Of course, Flash is very capably articulated, and is fully poseable at the head, arms, elbows, wrists, waist, legs, knees and ankles, although the ankles are hindered by the boots.

So, what's my final word? As of this writing, the Retro-Action Super-Heroes line is at the very least, on hiatus. And I found this Flash through, shall we say, the secondary market. However, Mattel managed to turn out a very generous supply of figures. They made it a point, I believe, to get all seven prominent members of the Justice League produced. That included Batman, Superman, Wonder Woman, Green Lantern, Flash, Aquaman, and Martian Manhunter. They also gave us Captain Marvel (Shazam!), prominent in his own right and a previous actual Mego entry, as well as Green Arrow, another previous Mego.
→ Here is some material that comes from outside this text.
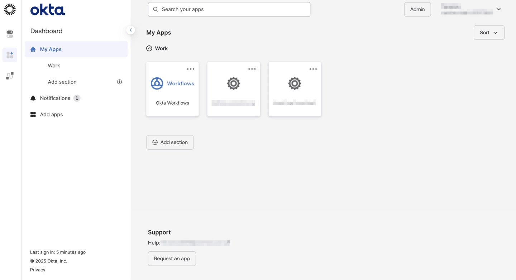The width and height of the screenshot is (516, 280).
Task: Click the apps grid plus icon in left rail
Action: [x=10, y=55]

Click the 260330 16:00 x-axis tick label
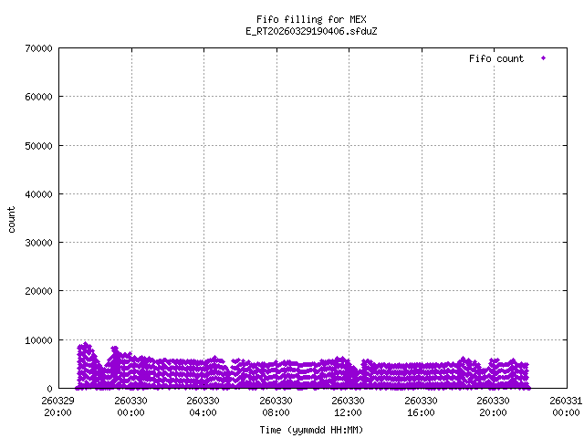point(421,405)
Then, they gave us a whole spate of villains that had never been made before in the 8" Mego size, including Lex Luthor, Two-Face, Cheetah, Sinestro, Captain Cold, and Black Manta -- you'll note all of these were villains of the heroes. Since Martian Manhunter never really had that prominent an individual villain, Mattel decided to produce a Mego-style figure of none other than Darkseid himself, and for Captain Marvel, they turned out Black Adam.

On top of this, they produced a special Green Lantern series, that featured John Stewart, Guy Gardner, Kyle Rayner, and Sinestro in his modern Sinestro Corps costume.

By my count, that's 21 figures. That's a very healthy collection, really, for figures of this size, complexity, and quality. I don't have a complete collection of them myself (yet), but I'm abundantly pleased with the ones that I have, and since I am old enough to have had a great many Megos when I was a kid (of which only Superman survived), I'm very pleased to have been able to bring in some of Mattel's modern efforts, especially those whom Mego never quite got around to. That certainly includes the Flash, and if you have any taste or memory for Mego-style figures, or just think that retro is cool, then you'll certainly want to add this figure -- and his friends -- to your collection.

The DC RETRO-ACTION SUPER-HEROES figure of THE FLASH definitely has my highest recommendation!